[本文抜粋]
------------------------------------------------
ACSCsについてのドイツの先行研究では、緊急入院の原因は「システム要因」「医療者側要因」「医学的要因」「患者側要因」「社会的要因」の5つに分類され、約41%は回避できる可能性があると報告されています。
在宅療養を行っている患者さんの救急搬送は、しばしば経験しますが、どうすればそれを防ぐことができるのかについては、これまで不明でした。
そこで、悠翔会在宅クリニック品川では、救急搬送した患者さんを対象に、「医学的要因」「医療者側要因」「患者側要因」「社会的要因」の4つに分けて理由を調べました(「システム要因」は当院には当てはまらないため除外しています)。
2年分のデータを調べたところ、搬送理由の約8割が患者側の「社会的要因」にあり、全体で約48%は緊急入院が回避できそうだということがわかりました。在宅療養の質が重要であることはもちろんですが、それ以外に、「在宅療養環境の整備」「家族や介護専門職へのエンパワメント」「地域全体の在宅療養支援力の強化」が必要であることがわかりました。
また、多変量解析では、患者さんへのACPの実施が入院回避の因子となっていたことから、ACPは必要であるという結論を出しました。
------------------------------------------------
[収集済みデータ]
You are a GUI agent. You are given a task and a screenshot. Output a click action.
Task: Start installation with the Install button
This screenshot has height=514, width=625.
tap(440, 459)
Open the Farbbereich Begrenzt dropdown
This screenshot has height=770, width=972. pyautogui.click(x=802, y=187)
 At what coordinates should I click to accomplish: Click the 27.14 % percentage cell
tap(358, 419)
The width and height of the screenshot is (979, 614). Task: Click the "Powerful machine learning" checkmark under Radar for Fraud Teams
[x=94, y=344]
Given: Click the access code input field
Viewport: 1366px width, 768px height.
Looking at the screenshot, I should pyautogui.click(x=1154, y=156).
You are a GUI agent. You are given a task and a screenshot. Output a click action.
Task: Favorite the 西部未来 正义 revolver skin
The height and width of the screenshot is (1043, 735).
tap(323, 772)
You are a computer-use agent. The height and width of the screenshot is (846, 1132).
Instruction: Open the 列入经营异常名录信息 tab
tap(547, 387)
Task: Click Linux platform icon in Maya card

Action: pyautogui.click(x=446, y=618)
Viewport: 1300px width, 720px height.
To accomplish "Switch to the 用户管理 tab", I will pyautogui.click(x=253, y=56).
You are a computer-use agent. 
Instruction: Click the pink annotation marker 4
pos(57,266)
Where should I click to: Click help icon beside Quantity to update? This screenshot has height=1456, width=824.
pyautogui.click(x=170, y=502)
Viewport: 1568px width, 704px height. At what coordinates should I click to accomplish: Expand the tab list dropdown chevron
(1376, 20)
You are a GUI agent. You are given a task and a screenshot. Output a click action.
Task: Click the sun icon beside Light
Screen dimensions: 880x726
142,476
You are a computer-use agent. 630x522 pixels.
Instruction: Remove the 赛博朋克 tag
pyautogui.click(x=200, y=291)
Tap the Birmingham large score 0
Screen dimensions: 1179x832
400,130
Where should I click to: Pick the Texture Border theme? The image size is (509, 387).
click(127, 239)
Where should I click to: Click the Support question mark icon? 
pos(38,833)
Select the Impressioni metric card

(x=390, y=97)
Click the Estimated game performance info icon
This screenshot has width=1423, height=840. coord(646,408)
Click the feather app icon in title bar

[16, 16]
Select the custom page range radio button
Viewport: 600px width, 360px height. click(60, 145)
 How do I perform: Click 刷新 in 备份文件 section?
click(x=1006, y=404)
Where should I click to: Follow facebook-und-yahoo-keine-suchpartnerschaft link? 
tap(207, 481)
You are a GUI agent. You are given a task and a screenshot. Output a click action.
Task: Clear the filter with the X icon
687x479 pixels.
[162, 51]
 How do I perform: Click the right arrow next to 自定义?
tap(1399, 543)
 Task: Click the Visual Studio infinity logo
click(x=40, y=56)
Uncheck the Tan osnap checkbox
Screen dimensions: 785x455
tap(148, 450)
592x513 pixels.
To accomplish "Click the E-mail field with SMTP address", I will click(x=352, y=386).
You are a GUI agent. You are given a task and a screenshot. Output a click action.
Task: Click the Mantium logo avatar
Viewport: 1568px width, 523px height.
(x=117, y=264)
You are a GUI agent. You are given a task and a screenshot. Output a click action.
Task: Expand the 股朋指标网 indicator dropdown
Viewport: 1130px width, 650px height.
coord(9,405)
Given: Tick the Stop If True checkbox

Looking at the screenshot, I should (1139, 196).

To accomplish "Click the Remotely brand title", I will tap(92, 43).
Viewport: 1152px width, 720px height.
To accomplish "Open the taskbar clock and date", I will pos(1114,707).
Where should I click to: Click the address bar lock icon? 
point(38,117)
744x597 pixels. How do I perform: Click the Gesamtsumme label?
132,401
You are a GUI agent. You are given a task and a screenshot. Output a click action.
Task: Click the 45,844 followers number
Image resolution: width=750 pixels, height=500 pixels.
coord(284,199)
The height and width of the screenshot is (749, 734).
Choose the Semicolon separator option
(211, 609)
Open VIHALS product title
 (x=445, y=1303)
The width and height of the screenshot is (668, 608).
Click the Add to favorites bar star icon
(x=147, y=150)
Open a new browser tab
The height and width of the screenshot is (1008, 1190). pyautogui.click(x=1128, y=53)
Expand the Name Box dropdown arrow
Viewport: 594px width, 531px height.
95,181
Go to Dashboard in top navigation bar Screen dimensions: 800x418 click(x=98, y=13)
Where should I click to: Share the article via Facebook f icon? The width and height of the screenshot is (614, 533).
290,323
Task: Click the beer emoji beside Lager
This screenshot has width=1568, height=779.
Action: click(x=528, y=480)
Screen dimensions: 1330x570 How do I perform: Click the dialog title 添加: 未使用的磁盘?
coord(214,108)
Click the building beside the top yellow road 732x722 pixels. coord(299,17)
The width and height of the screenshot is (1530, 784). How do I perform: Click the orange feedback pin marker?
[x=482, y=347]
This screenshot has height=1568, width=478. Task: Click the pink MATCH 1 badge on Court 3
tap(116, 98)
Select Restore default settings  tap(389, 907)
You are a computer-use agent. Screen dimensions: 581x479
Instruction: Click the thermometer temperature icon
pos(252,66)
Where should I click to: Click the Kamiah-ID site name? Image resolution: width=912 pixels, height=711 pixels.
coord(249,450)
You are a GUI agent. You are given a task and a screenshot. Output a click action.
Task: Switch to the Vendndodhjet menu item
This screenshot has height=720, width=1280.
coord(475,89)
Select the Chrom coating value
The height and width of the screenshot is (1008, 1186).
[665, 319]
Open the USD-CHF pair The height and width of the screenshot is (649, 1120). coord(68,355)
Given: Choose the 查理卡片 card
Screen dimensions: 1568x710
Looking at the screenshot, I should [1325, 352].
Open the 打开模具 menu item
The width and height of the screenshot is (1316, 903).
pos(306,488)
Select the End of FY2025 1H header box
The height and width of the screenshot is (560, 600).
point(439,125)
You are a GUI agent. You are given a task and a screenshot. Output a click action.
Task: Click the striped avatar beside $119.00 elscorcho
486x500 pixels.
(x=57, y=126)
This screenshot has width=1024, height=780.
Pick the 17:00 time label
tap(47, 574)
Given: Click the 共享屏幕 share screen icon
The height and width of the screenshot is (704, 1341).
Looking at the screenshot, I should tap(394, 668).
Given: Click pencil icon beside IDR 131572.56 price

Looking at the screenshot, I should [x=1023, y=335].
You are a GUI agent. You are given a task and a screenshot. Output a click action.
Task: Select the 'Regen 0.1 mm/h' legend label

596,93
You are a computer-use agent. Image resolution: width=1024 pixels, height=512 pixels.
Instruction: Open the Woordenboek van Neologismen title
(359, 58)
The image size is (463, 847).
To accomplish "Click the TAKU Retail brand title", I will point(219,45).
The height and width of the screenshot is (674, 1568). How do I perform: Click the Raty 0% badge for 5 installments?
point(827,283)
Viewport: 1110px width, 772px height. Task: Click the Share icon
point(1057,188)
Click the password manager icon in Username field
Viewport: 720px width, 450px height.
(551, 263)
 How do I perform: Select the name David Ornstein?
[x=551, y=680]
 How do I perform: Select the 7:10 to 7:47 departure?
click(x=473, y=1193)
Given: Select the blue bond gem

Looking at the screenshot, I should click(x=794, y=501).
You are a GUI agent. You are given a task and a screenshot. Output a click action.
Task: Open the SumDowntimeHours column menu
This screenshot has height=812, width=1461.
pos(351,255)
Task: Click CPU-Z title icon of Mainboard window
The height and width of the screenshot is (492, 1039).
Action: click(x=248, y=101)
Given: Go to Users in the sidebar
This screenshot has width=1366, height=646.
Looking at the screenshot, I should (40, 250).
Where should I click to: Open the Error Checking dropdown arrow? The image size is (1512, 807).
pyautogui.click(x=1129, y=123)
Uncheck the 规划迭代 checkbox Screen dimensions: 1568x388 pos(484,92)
------------------------------------------------
[実施事項]
(a) 救急搬送に関する文章を、「そこで、悠翔会在宅クリニック」で始まり「要であることがわかりました。」に至るまで改めて記してください。その際、「救急搬送」を「緊急搬送」に差し替えてください。
(b) 救急搬送に関する文章の最後の文に続けて、その先を書き進めてください。

[期待される回答]
(a)
そこで、悠翔会在宅クリニック品川では、緊急搬送した患者さんを対象に、「医学的要因」「医療者側要因」「患者側要因」「社会的要因」の4つに分けて理由を調べました(「システム要因」は当院には当てはまらないため除外しています)。
2年分のデータを調べたところ、搬送理由の約8割が患者側の「社会的要因」にあり、全体で約48%は緊急入院が回避できそうだということがわかりました。在宅療養の質が重要であることはもちろんですが、それ以外に、「在宅療養環境の整備」「家族や介護専門職へのエンパワメント」「地域全体の在宅療養支援力の強化」が必要であることがわかりました。

(b)
ACPはアドバンス・ケア・プランニング(Advance Care Planning)の略称で、日本における愛称として厚生労働省が「人生会議」を選定し、市民への啓発を図っています。一般的には、人生の最終段階に向けた治療やケアの方法について、患者本人と家族と医療従事者が話し合いで決めるプロセスと定義され、厚労省や大学病院がパンフレットを作成しています。また、オンラインでも情報を検索することができます。
ACPは「在宅で行うもの」「病院で行うもの」「事前意思確認をとるもの」など、世の中に誤った解釈が広まっていることを危惧しています。
この論文が、「患者さん本人がどんな希望をもって、どうやって今後の人生を生き抜いていきたいか」を、患者さんと医療者や生活支援で関わる人たちとが話し合い、共有することの大切さを、多くの方に知っていただくエビデンスになればと思います。